Give back an exact copy of the lines in the records below, from the line that has "13 (374, 1330)" through the line that has "Nodig vrienden uit. Win tot €100 (180, 15)", and nothing besides.

[Items from a dataset]

>>>>

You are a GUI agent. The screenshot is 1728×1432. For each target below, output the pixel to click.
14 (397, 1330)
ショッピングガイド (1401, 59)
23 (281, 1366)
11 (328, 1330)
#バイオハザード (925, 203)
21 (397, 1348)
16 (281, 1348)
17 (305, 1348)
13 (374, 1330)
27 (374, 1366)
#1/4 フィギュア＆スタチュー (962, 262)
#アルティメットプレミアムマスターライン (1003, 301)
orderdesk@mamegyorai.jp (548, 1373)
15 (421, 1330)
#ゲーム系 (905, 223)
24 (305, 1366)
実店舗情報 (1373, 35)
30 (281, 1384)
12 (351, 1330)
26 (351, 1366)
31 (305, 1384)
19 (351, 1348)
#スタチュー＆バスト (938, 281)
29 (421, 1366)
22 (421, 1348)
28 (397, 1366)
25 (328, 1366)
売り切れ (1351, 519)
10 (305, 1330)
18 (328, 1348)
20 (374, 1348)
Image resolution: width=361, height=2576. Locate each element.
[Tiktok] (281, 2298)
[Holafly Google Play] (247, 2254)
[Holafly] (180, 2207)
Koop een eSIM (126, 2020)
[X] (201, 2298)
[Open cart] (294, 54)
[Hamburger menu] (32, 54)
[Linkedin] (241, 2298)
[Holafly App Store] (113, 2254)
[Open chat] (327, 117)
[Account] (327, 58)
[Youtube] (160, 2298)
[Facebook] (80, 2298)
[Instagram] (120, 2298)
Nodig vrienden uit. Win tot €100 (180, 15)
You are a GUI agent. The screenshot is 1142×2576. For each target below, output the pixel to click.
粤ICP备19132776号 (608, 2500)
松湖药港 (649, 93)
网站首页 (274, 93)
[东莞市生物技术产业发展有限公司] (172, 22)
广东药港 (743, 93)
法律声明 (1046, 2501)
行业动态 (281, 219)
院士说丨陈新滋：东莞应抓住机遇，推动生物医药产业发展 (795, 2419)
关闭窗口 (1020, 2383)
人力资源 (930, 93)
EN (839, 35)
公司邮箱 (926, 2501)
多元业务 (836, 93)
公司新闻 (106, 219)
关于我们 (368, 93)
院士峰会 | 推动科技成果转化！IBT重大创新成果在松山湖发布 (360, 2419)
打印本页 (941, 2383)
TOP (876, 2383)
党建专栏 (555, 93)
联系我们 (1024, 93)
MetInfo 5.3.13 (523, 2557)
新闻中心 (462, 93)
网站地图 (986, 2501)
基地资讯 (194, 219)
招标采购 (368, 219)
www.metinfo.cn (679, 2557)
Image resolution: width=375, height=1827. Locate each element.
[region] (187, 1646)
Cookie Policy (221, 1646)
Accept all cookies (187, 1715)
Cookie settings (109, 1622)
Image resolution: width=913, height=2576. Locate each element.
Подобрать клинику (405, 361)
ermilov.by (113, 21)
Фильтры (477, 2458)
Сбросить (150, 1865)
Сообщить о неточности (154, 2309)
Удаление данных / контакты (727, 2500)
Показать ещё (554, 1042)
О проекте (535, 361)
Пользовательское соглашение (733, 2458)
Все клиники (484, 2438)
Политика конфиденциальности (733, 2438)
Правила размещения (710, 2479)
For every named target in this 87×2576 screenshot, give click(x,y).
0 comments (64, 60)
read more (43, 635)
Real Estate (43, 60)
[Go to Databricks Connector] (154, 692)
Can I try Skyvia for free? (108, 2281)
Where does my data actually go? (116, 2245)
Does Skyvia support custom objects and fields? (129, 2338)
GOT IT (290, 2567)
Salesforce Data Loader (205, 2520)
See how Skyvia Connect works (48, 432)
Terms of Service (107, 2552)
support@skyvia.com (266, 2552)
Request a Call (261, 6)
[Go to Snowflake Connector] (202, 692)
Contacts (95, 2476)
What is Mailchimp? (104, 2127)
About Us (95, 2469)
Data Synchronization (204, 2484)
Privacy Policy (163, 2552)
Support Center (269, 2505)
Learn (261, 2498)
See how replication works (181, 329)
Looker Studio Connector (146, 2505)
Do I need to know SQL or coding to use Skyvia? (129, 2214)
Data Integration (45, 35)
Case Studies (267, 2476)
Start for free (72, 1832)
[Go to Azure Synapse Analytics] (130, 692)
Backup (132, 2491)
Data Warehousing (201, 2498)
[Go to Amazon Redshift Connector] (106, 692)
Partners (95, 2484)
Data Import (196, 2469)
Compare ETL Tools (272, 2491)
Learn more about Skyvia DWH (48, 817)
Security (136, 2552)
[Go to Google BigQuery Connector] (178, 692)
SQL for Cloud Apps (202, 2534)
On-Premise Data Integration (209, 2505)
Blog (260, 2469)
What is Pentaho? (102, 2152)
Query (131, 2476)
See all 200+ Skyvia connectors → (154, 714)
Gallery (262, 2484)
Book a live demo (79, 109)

<<<<

# EXERCISE OUTPUT
13 (374, 1330)
27 (374, 1366)
#1/4 フィギュア＆スタチュー (962, 262)
#アルティメットプレミアムマスターライン (1003, 301)
orderdesk@mamegyorai.jp (548, 1373)
15 (421, 1330)
#ゲーム系 (905, 223)
24 (305, 1366)
実店舗情報 (1373, 35)
30 (281, 1384)
12 (351, 1330)
26 (351, 1366)
31 (305, 1384)
19 (351, 1348)
#スタチュー＆バスト (938, 281)
29 (421, 1366)
22 (421, 1348)
28 (397, 1366)
25 (328, 1366)
売り切れ (1351, 519)
10 (305, 1330)
18 (328, 1348)
20 (374, 1348)
Image resolution: width=361, height=2576. Locate each element.
[Tiktok] (281, 2298)
[Holafly Google Play] (247, 2254)
[Holafly] (180, 2207)
Koop een eSIM (126, 2020)
[X] (201, 2298)
[Open cart] (294, 54)
[Hamburger menu] (32, 54)
[Linkedin] (241, 2298)
[Holafly App Store] (113, 2254)
[Open chat] (327, 117)
[Account] (327, 58)
[Youtube] (160, 2298)
[Facebook] (80, 2298)
[Instagram] (120, 2298)
Nodig vrienden uit. Win tot €100 (180, 15)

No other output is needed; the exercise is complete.